Principais postagens no Facebook e Instagram sobre o tema 

Período: de 13 de março a 23 de abril de 2024 

Total de postagens no Facebook: 6.371 | Total de postagens no Instagram: 2.494

imagem

Fonte: Facebook e Instagram | Elaboração: FGV ECMI 

De forma semelhante ao observado no X, o debate sobre a PEC das Drogas no Facebook e no Instagram registrou um relativo equilíbrio entre os campos em disputa. É relevante pontuar que parlamentares da oposição que capitanearam a PEC das Drogas ou a apoiaram tiveram amplo destaque, em especial de parlamentares de oposição. Veículos hiperpartidários de direita, como Jornal da Cidade Online, também foram vetores importantes para emplacar a ideia de que a decisão do Senado teria sido uma vitória contra o crime organizado. 

Na ala progressista, mais do que parlamentares, veículos de mídia deste segmento, como a Mídia Ninja, estiveram em evidência ao repercutir o caso como um “retrocesso histórico”. Movimentos sociais e influenciadores antirrarcista também obtiveram expressivo alcance com este argumento, a exemplo do grupo Anistia Internacional Brasil. É importante ressaltar que essa perspectiva teve especial destaque no Instagram, constituindo a postagem com o maior número de interações no âmbito deste debate na rede. 

Debate sobre o aborto 

Nuvem de termos sobre o aborto 

imagem

Período: de 29 de fevereiro a 23 de abril de 2024 

Fonte: X | Elaboração: FGV ECMI 

O debate recente sobre o aborto foi impulsionado por uma nota técnica emitida pelo Ministério da Saúde, no fim de fevereiro, que removia o limite temporal nos casos autorizados pela atual legislação, como estupro.
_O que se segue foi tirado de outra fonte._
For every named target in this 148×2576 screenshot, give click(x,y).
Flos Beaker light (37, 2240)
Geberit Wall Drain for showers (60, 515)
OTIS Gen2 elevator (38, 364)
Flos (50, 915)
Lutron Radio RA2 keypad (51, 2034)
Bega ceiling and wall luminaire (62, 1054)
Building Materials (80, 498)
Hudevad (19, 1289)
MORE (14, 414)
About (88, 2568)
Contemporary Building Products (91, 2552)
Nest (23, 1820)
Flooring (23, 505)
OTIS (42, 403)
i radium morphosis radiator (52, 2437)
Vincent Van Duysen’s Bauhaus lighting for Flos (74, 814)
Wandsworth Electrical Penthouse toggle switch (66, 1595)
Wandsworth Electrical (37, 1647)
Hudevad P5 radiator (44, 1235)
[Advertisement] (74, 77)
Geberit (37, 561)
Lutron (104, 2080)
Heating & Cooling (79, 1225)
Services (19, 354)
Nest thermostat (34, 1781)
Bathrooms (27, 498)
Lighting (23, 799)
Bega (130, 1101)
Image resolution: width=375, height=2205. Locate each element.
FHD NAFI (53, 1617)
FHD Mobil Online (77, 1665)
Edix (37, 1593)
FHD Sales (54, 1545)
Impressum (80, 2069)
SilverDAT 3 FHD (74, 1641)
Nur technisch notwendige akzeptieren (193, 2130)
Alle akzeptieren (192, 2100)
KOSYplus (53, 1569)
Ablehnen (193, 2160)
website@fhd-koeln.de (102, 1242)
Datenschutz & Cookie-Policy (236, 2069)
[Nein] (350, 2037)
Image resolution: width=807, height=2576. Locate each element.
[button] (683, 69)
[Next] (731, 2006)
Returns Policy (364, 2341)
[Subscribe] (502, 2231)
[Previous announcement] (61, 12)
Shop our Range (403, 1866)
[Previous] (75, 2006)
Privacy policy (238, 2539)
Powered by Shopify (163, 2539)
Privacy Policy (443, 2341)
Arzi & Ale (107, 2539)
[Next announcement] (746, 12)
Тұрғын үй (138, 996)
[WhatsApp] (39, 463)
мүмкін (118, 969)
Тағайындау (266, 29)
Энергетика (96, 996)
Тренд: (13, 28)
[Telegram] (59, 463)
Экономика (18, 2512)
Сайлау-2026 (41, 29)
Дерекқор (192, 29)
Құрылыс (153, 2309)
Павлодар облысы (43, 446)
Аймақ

O texto, que foi suspenso pela ministra Nísia Trindade após a repercussão negativa, desencadeou uma onda de postagens que afirmavam que Lula teria autorizado o aborto a qualquer momento da gestação e sob qualquer circustância. 

Mensagens de forte teor religioso e denúncias de suposto estelionato eleitoral por parte do presidente deram corpo a parte expressiva desse debate. É relevante pontuar que o fato foi amplamente deturpado na medida em que muitas mensagens alardeaveam que o governo teria autorizado o aborto de modo generalizado às escondidas, promovendo, portanto, o “assassinato de bebês no ventre”. 

Veículos hiperpartidários de direita e atores políticos, como o vereador paulistano Rubinho Nunes, tiveram alta visibilidade no debate. Perfis alinhados à base progressista não registraram participação relevante na discussão em termos de alcance. 

Principais postagens no Facebook e Instagram sobre o tema 

Período: de 29 de fevereiro a 23 de abril de 2024 

Total de postagens no Facebook: 1.283 | Total de postagens no Instagram: 907 

Fonte: Facebook | Elaboração: FGV ECMI 

No Facebook, há um predomínio de uma posição contra o aborto, que é endossada por deputados federais da oposição como Carla Zambelli e Eduardo Bolsonaro, além de páginas de cunho religioso. Já no Instagram, foi observado um equilíbrio maior entre as perspectivas, com destaque para atores progressistas favoráveis ao aborto. Nesse campo, sobressaíram-se as deputadas federais Erika Hilton e Samia Bomfim, que obtiveram amplo alcance em postagens sobre PLs e resoluções que visavam garantir o aborto legal para vítimas de estupro.